= Beginning of Section =

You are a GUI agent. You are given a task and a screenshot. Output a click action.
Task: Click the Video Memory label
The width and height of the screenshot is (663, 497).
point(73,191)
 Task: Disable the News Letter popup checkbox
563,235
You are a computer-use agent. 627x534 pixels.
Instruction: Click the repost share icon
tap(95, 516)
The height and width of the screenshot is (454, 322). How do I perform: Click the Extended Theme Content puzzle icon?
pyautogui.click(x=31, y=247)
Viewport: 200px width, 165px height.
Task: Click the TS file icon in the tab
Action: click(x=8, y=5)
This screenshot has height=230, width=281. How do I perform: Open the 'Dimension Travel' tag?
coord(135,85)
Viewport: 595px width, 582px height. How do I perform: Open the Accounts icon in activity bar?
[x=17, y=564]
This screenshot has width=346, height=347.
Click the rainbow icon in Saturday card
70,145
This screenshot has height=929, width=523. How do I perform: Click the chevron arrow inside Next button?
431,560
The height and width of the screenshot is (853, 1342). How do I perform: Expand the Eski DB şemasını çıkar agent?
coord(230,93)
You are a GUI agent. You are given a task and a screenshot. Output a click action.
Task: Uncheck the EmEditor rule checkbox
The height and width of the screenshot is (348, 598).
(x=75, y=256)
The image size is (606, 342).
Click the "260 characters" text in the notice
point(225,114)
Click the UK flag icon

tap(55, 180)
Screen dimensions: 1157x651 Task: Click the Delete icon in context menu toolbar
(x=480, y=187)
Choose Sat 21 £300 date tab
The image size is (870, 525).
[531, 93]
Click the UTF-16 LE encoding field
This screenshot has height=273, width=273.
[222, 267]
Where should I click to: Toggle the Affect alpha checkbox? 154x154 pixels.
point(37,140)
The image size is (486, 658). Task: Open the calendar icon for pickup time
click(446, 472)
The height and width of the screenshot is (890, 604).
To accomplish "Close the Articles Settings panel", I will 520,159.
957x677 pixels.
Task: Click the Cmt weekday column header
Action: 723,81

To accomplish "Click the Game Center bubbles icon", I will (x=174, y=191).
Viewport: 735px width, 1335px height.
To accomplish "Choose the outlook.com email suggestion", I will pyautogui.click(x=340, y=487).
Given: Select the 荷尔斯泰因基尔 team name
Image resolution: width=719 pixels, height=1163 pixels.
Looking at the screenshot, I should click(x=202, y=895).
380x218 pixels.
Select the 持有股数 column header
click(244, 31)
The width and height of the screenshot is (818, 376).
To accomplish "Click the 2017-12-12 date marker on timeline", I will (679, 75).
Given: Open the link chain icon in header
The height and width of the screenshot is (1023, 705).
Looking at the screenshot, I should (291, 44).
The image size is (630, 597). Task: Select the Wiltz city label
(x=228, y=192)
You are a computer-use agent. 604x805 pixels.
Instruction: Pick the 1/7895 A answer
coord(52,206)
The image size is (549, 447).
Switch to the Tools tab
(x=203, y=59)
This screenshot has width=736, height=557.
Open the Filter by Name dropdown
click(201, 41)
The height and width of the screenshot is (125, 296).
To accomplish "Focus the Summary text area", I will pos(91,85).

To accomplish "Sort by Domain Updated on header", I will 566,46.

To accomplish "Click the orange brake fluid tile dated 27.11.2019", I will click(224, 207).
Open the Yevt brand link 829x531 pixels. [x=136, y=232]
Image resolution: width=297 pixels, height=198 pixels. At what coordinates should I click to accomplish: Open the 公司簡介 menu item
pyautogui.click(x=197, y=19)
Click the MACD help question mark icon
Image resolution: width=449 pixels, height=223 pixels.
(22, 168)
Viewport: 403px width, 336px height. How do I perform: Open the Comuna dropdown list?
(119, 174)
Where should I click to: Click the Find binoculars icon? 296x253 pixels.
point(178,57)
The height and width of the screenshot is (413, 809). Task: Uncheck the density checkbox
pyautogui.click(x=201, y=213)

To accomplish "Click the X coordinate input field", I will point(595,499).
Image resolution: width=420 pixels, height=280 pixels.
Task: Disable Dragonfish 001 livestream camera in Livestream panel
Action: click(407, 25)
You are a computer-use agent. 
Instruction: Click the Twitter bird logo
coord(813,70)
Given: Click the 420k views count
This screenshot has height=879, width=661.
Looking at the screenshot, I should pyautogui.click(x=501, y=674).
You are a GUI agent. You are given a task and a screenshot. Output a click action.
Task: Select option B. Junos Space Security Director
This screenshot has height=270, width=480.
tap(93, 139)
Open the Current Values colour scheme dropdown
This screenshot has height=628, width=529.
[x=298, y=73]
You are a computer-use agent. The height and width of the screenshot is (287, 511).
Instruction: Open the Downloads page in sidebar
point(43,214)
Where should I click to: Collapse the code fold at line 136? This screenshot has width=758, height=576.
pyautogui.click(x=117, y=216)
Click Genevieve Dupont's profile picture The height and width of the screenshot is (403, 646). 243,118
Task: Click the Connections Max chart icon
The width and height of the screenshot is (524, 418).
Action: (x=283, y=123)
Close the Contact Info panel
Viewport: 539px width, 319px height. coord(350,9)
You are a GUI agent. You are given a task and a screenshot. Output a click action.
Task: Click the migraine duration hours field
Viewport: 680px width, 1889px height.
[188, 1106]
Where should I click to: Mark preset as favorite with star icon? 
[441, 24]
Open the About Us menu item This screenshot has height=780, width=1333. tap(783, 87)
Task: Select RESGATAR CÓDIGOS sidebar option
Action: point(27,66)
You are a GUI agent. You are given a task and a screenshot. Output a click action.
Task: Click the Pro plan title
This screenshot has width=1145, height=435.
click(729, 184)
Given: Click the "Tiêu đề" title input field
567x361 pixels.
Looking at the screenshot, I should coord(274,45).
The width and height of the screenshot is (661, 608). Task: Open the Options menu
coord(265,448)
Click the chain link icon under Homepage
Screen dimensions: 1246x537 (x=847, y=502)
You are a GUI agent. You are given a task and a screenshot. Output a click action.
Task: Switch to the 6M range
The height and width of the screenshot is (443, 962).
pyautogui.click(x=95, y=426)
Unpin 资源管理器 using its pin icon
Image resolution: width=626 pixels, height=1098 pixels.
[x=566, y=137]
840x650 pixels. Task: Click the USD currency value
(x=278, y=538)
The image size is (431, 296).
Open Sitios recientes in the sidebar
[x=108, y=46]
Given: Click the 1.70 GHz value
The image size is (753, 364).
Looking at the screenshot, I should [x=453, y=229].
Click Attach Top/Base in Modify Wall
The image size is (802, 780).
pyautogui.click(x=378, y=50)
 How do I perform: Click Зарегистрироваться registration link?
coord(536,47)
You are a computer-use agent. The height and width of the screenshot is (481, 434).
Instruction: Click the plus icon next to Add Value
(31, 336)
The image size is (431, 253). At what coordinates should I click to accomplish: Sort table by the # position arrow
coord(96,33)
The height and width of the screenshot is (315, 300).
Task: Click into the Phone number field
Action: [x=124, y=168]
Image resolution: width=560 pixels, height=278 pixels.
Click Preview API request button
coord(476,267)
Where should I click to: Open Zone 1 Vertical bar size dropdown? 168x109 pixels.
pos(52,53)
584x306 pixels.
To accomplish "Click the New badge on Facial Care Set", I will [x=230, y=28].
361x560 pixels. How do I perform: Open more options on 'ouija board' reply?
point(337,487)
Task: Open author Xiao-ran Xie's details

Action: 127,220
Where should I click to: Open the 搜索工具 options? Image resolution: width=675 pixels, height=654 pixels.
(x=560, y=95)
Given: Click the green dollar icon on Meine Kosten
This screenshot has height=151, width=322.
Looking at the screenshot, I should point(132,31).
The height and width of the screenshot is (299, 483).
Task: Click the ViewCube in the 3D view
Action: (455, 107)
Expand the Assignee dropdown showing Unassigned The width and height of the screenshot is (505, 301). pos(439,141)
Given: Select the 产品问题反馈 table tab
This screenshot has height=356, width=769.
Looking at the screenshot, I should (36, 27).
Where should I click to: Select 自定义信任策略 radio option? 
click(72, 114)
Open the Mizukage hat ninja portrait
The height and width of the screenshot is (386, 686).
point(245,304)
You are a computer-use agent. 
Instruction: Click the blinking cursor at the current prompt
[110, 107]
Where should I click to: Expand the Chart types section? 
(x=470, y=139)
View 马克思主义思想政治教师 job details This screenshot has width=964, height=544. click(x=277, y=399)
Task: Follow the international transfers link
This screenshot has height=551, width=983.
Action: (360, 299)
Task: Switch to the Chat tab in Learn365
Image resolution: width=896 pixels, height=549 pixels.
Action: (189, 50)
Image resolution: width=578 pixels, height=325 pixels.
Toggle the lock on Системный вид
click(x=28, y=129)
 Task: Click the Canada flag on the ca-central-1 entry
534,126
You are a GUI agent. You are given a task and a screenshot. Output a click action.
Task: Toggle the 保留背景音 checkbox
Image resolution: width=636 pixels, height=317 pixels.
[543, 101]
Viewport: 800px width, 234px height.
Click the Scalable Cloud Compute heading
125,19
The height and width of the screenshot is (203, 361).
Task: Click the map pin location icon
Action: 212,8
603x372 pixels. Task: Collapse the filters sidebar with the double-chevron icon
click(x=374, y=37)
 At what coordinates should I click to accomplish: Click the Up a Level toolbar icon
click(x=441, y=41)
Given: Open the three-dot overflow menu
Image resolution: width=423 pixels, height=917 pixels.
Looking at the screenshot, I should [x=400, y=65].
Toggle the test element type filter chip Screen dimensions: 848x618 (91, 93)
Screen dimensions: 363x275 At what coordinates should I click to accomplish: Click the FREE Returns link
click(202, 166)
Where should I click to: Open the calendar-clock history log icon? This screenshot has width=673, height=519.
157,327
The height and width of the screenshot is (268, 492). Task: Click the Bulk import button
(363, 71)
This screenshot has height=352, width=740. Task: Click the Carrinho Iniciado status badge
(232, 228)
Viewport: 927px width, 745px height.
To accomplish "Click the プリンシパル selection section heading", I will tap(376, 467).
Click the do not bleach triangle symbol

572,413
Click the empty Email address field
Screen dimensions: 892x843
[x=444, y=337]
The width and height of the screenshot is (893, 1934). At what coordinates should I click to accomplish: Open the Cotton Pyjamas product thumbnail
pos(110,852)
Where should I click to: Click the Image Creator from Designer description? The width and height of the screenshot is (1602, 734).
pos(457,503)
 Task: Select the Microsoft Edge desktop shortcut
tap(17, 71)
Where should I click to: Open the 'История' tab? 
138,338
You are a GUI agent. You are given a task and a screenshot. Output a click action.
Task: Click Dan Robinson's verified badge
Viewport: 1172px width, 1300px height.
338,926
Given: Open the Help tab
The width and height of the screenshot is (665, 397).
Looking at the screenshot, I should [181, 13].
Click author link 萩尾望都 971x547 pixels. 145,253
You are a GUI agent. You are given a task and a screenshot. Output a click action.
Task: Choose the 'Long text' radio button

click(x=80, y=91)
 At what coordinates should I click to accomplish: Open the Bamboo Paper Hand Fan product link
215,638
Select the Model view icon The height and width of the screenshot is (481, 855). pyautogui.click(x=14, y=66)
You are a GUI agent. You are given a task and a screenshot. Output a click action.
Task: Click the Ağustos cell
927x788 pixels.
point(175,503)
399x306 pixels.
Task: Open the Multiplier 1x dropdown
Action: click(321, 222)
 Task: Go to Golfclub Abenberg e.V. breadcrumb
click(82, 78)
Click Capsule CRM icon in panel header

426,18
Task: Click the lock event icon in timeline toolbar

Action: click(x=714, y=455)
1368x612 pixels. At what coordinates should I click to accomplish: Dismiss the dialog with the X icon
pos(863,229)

= End of Section =

> [ASSIGNMENT] All lines above from the line with "Instruction: Pick the 1/7895 A answer" through the line with "Open the Yevt", both included, are to be set down exactly, with nothing else.

> [ANSWER BELOW]
Instruction: Pick the 1/7895 A answer
coord(52,206)
The image size is (549, 447).
Switch to the Tools tab
(x=203, y=59)
This screenshot has width=736, height=557.
Open the Filter by Name dropdown
click(201, 41)
The height and width of the screenshot is (125, 296).
To accomplish "Focus the Summary text area", I will pos(91,85).

To accomplish "Sort by Domain Updated on header", I will 566,46.

To accomplish "Click the orange brake fluid tile dated 27.11.2019", I will click(224, 207).
Open the Yevt brand link 829x531 pixels. [x=136, y=232]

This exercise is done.